- _Your goal_: From the entries below, list each line with "sidebar".

- _Material for the task_:
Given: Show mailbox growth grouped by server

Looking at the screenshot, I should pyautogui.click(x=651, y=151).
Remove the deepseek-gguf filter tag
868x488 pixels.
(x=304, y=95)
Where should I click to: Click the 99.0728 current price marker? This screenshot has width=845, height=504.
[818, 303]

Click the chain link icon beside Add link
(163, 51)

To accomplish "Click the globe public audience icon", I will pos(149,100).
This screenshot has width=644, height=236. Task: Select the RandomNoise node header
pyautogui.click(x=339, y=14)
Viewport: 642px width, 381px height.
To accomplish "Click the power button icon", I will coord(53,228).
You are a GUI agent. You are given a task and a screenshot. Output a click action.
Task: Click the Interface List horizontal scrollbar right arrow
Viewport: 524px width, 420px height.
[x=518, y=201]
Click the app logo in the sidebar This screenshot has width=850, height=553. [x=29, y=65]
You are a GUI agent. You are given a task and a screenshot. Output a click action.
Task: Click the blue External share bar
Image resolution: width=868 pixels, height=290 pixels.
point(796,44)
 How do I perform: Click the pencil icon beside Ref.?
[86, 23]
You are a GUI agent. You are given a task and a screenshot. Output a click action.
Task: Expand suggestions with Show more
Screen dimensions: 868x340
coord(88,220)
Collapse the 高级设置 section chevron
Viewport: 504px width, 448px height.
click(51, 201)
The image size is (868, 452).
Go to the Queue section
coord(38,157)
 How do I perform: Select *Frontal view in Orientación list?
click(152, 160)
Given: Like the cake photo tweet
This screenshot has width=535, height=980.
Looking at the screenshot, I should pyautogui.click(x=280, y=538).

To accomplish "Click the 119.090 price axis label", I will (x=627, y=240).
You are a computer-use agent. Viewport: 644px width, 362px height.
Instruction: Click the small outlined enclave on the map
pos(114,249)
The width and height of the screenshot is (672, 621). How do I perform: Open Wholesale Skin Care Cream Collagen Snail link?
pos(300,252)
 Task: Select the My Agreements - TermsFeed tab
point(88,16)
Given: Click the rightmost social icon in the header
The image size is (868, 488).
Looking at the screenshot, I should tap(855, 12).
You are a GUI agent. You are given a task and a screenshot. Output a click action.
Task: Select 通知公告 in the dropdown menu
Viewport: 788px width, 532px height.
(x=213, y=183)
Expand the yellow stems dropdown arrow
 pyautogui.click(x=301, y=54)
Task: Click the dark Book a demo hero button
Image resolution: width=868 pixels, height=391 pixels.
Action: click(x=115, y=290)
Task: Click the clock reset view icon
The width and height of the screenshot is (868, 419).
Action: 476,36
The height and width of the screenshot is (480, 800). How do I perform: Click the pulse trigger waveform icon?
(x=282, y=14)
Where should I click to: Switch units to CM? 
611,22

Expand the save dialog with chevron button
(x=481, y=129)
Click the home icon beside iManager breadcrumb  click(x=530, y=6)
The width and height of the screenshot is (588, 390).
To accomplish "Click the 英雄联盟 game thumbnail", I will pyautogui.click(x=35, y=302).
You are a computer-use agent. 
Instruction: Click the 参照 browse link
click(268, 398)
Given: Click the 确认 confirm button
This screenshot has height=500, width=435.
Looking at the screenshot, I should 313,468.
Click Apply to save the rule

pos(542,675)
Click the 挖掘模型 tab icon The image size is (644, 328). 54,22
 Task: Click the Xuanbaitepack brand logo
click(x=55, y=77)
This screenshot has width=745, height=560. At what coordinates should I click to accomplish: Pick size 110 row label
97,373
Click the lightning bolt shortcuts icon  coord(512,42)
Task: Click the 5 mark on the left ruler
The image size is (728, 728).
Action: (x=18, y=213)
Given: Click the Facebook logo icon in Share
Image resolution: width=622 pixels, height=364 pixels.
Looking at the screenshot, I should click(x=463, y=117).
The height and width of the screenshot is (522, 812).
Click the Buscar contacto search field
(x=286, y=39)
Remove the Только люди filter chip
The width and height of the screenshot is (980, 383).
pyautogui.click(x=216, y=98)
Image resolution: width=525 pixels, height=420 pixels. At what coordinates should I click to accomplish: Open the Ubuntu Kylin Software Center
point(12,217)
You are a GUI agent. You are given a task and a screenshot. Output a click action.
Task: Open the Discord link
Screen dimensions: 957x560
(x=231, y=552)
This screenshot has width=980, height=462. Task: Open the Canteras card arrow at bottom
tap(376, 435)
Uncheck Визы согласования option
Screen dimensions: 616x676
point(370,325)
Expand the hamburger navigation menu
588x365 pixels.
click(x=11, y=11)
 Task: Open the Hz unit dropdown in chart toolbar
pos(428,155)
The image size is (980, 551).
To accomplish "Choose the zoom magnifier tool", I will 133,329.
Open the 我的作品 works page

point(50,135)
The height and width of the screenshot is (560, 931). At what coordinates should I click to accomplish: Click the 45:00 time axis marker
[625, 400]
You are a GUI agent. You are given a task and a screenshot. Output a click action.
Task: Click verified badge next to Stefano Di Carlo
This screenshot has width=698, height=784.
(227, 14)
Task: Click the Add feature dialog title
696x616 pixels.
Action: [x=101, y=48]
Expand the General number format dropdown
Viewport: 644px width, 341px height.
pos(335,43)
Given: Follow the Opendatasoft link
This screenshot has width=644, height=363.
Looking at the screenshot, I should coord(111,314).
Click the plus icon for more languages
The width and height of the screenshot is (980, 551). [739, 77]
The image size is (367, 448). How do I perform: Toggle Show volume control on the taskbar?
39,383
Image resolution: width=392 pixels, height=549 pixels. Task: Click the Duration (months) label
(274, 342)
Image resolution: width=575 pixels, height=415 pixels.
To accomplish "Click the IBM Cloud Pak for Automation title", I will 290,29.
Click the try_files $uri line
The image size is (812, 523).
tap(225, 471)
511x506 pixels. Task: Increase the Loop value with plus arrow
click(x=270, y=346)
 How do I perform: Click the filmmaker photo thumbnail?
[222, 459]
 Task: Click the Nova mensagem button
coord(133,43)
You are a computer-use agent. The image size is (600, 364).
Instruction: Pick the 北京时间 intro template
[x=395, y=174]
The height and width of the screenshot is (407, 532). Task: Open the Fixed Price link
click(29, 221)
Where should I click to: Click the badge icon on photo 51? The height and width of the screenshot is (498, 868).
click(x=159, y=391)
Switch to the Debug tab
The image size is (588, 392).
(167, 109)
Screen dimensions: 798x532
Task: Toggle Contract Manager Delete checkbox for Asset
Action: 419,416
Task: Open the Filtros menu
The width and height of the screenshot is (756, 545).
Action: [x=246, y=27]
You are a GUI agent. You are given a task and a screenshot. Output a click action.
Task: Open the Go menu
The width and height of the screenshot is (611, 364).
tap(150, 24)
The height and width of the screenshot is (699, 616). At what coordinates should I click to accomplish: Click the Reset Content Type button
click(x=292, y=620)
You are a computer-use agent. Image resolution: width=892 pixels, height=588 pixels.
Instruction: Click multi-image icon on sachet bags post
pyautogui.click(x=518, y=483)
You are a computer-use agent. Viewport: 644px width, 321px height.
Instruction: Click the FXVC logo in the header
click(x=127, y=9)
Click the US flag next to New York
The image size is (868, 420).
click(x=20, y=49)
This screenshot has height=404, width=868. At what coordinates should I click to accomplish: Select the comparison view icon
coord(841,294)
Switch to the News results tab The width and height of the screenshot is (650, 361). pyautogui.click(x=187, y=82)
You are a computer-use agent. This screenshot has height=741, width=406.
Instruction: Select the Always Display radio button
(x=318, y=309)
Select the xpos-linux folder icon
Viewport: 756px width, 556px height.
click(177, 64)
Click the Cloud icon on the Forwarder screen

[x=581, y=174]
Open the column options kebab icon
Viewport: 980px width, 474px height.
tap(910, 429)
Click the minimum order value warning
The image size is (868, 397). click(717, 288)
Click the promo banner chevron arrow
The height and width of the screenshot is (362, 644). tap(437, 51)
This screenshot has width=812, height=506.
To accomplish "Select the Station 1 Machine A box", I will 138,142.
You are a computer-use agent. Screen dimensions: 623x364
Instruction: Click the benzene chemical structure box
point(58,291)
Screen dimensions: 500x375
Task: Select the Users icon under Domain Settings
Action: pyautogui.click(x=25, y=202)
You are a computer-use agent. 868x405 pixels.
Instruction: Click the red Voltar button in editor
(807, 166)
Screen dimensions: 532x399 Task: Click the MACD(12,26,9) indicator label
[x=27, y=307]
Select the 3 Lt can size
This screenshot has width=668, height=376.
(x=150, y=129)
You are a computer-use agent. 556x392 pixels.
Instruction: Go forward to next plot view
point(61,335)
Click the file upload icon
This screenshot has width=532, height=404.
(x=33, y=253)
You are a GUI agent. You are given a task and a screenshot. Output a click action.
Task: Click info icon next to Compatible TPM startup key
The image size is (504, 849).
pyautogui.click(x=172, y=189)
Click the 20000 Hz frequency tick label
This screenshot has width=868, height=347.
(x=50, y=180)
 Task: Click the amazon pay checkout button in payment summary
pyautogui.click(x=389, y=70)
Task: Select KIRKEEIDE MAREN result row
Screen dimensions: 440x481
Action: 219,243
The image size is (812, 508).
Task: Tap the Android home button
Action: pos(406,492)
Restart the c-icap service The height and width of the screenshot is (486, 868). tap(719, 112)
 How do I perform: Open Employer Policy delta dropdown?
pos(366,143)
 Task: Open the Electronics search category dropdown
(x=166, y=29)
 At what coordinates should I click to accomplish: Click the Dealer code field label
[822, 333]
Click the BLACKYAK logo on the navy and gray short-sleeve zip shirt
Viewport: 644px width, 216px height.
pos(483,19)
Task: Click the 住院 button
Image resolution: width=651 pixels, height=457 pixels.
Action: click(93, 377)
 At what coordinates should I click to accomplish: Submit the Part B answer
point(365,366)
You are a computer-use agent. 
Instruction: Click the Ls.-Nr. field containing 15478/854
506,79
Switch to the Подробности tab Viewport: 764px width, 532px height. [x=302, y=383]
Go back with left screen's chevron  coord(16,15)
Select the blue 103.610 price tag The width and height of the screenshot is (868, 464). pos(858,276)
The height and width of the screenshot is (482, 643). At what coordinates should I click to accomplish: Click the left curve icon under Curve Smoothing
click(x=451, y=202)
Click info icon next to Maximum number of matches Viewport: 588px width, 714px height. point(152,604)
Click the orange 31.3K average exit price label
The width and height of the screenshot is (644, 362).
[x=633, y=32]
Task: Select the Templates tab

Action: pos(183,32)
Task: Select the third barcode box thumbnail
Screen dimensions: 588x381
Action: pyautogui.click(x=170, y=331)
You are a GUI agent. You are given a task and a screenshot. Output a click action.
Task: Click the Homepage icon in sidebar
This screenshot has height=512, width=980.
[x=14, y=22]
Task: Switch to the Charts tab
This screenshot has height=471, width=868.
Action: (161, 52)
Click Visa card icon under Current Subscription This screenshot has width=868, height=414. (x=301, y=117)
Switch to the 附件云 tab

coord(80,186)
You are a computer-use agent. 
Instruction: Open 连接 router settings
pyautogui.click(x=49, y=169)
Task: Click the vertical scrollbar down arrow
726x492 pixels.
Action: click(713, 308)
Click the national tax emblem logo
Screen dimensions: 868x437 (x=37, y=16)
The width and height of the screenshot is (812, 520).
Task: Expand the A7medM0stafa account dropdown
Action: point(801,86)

- _Exercise response_:
Click the app logo in the sidebar This screenshot has width=850, height=553. [x=29, y=65]
Task: Click the Homepage icon in sidebar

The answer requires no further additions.